Incorporating code into PSI4¶
For features to be incorporated fully into the PSI4 ecosystem, changes to the core routines are inevitable. However, the programmer should think very carefully about the most appropriate language for the task in hand. Let’s consider a new feature that downloads some data from an external source and then performs some kind of expensive matrix operation on those data. Because Python has a rich set of tools for obtaining data from external sources, writing this tool in the Python layer is a natural choice. If we know that the matrix will always be small enough to fit in memory, we can simply rely on the routines present in NumPy to do the heavy lifting and the code is easy to implement entirely in the Python layer. In the case where the matrix operation is non-standard and requires some specialized code to handle disk-based storage, the decision to write in Python is less clear cut. It is certainly possible to write these out-of-core routines using Numpy primitives, but there are a number of tools in PSI4 already to perform tasks like these that are required, e.g., for cluster. In this case, a good design would be to write a simple piece of code in the C++ layer that performs the matrix operation on a given input, using the I/O routines available in PSI4 and the parallelism afforded by OpenMP, and to make that code available to the front end as described in Exposing C++ code to Python. The Python layer could then be responsible for obtaining the input data and calling this C++ code to do the manipulations, allowing each language layer to handle the subset of the work that caters to their individual strengths.

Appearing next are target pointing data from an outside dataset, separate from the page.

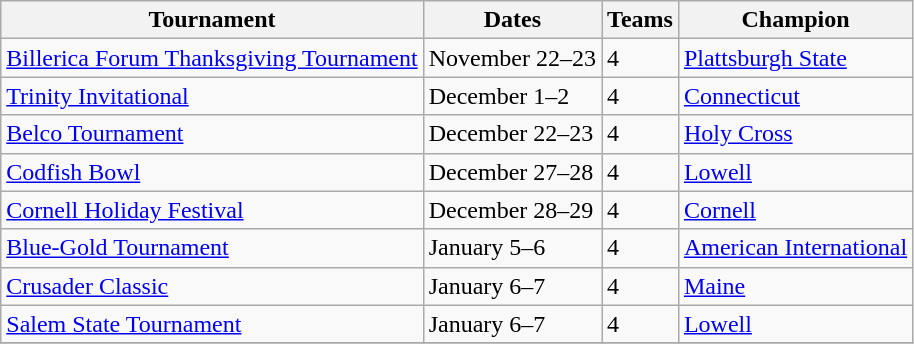
Billerica Forum Thanksgiving Tournament [212, 58]
Plattsburgh State [795, 58]
November 22–23 [512, 58]
Salem State Tournament [212, 324]
Teams [640, 20]
Blue-Gold Tournament [212, 248]
Belco Tournament [212, 134]
Champion [795, 20]
January 5–6 [512, 248]
December 1–2 [512, 96]
Trinity Invitational [212, 96]
Cornell [795, 210]
December 27–28 [512, 172]
Crusader Classic [212, 286]
Cornell Holiday Festival [212, 210]
Dates [512, 20]
Codfish Bowl [212, 172]
Tournament [212, 20]
American International [795, 248]
Holy Cross [795, 134]
Connecticut [795, 96]
Maine [795, 286]
December 28–29 [512, 210]
December 22–23 [512, 134]
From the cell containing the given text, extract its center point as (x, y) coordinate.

A number of concrete examples of this workflow exist in the code already. For finite difference computations of energy derivatives, the logic to determine the type of stencil and which displacements are needed is not going to be rate limiting for any reasonable quantum mechanical energy function. Therefore, doing that work in the Python layer is a good idea, as it allows the many Python tools for farming out embarrassingly parallel workloads to be used, while the C++ layer can be used to implement the energy function to be differentiated.
In SCF, we have a number of sources of external embedding potentials that could enter the calculation. Allowing Python to handle only the details of driving the SCF iterations, such as external potentials and convergence acceleration methods, but deferring to C++ to do the heavy lifting for building and diagonalizing the Fock matrix also takes advantage of the two languages’ strengths and improves maintainability of the code.